Personal tools
NOBEL LINKS
The 1999 Nobel Laureates in physics and chemistry, which were announced last month, are no strangers to the ICTP. Dutch-born Martinus J.G. Veltman, the co-recipient of the Nobel Prize in physics, was awarded the ICTP Dirac Medal in 1996. Gerardus 't Hooft, a one-time student of Veltman who shared the prize with his mentor, took part in the ICTP Symposium on Perspectives in Particle Physics in 1986 and lectured at the Spring School and Workshop on String Theory, Gauge Theory and Quantum Gravity in 1993. Veltman, professor emeritus at the University of Michigan (USA) and 't Hooft, professor at the University of Utrecht (The Netherlands), were honoured for their discovery of a mathematical tool that has advanced our understanding of theoretical particle physics.
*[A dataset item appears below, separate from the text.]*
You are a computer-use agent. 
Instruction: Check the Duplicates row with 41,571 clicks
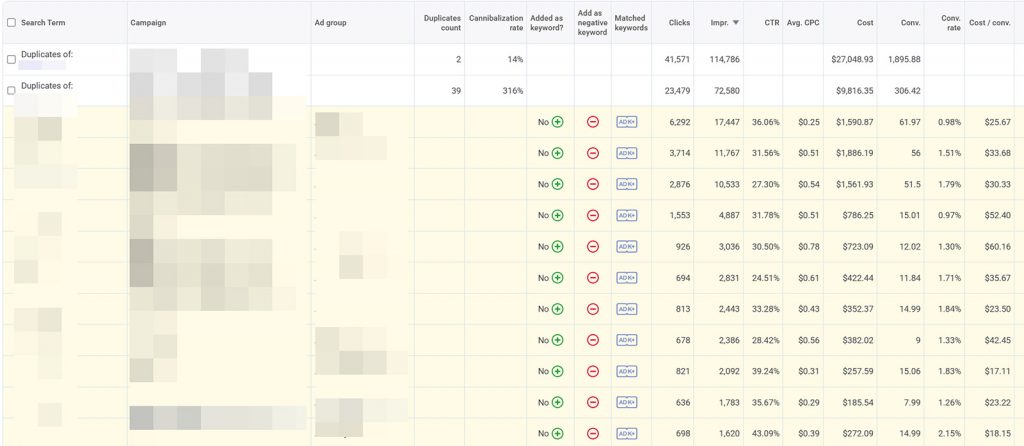[x=11, y=59]
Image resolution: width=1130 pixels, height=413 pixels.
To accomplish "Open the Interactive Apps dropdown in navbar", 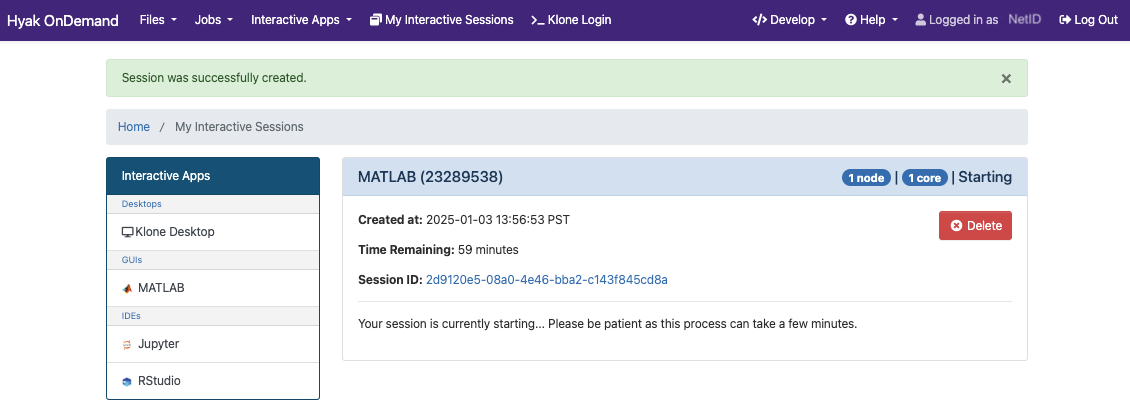I will [x=301, y=20].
Egyptian-born Ahmed H. Zewail, winner of the 1999 Nobel Prize in chemistry, lectured at the ICTP College on Lasers, Atomic and Molecular Physics in 1985. He is a fellow of the Third World Academy of Sciences (TWAS). Founded by Abdus Salam in 1983, the TWAS secretariat is headquartered in the Fermi Building on the ICTP campus. Zewail, who was honoured for his development of a laser technique capable of detecting the behaviour of atoms during a chemical reaction, is a professor at California Institute of Technology (USA). He is the first Arab and second Muslim scientist (Abdus Salam was the first) to win the Nobel Prize.